No pictures belong in the result; set down exactly the lines from the one containing "Task: Open the photo" through the final line of the listing, and nothing more.

• • • • •

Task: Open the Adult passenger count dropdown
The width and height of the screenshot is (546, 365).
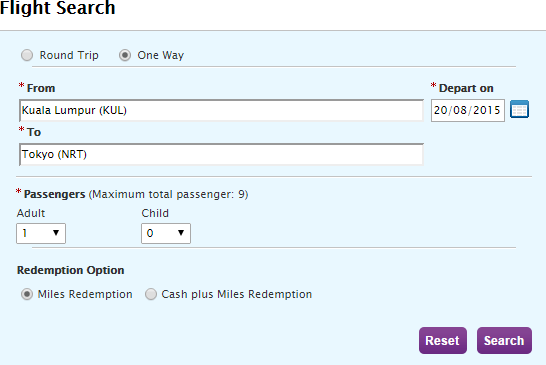Action: click(41, 233)
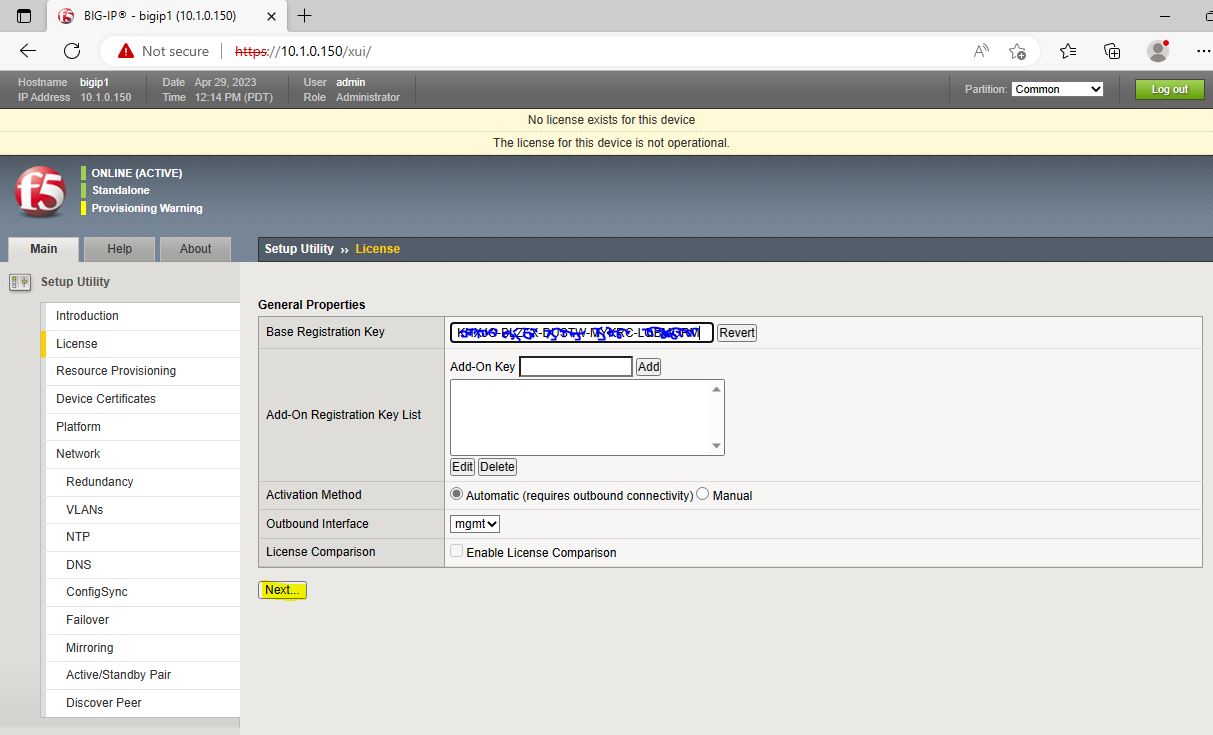Open the Partition Common dropdown
This screenshot has height=735, width=1213.
(x=1057, y=89)

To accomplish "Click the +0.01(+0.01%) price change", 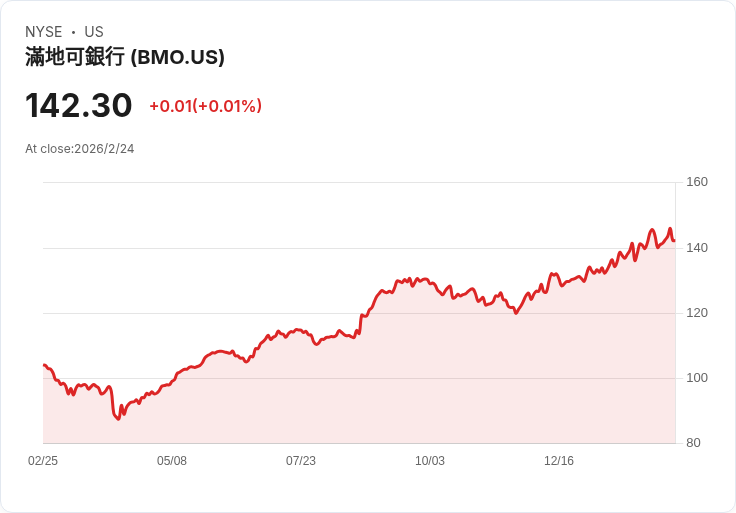I will (x=205, y=106).
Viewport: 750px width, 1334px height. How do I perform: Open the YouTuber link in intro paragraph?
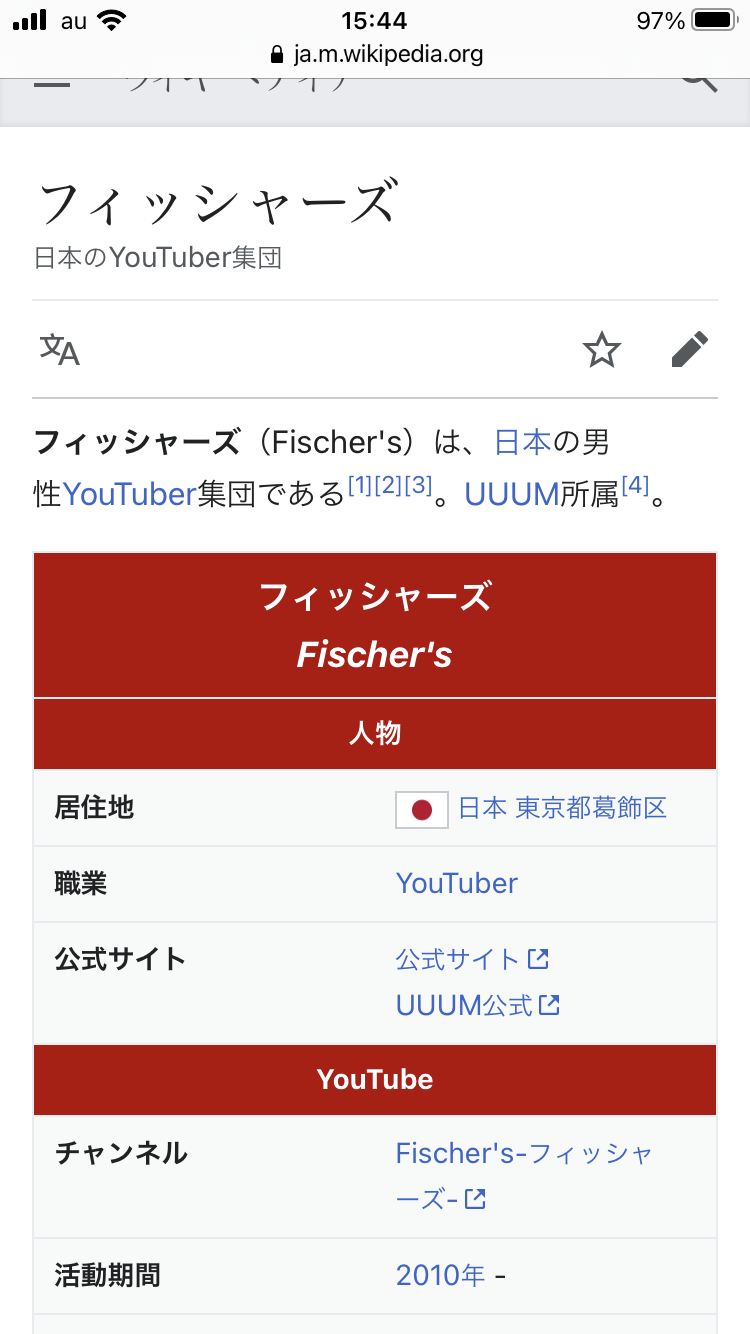click(129, 493)
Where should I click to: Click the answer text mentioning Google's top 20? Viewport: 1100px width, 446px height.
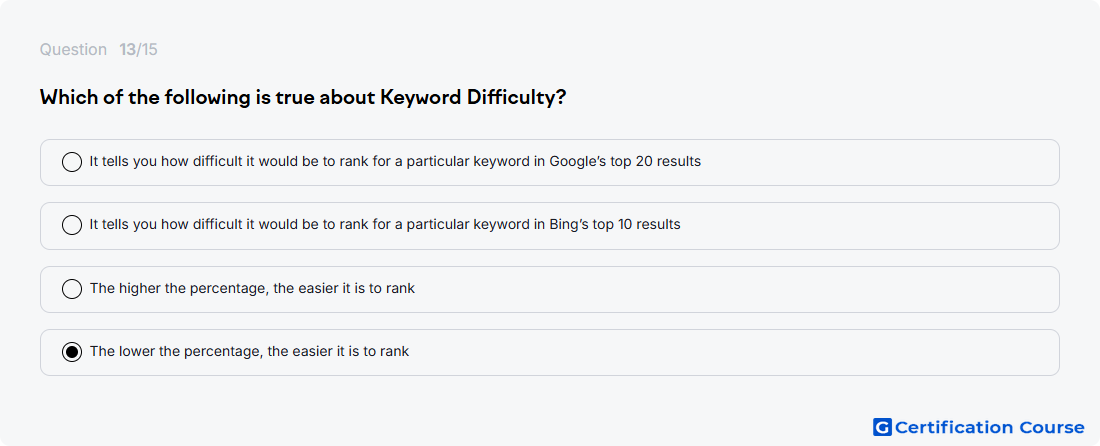395,161
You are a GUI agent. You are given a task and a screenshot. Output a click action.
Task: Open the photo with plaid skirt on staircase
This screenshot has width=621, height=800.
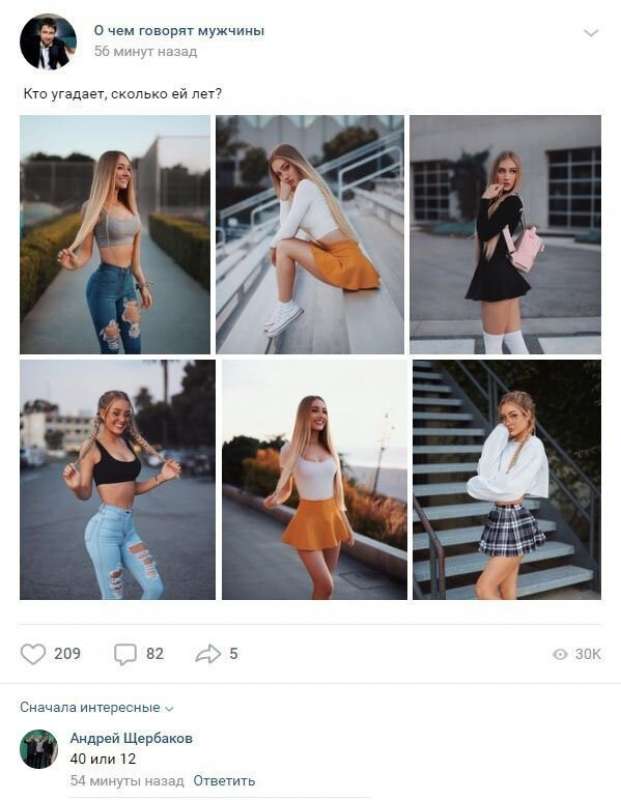click(507, 480)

• • • • •

Problem solution:
Task: Open the photo with plaid skirt on staircase
This screenshot has width=621, height=800.
click(507, 480)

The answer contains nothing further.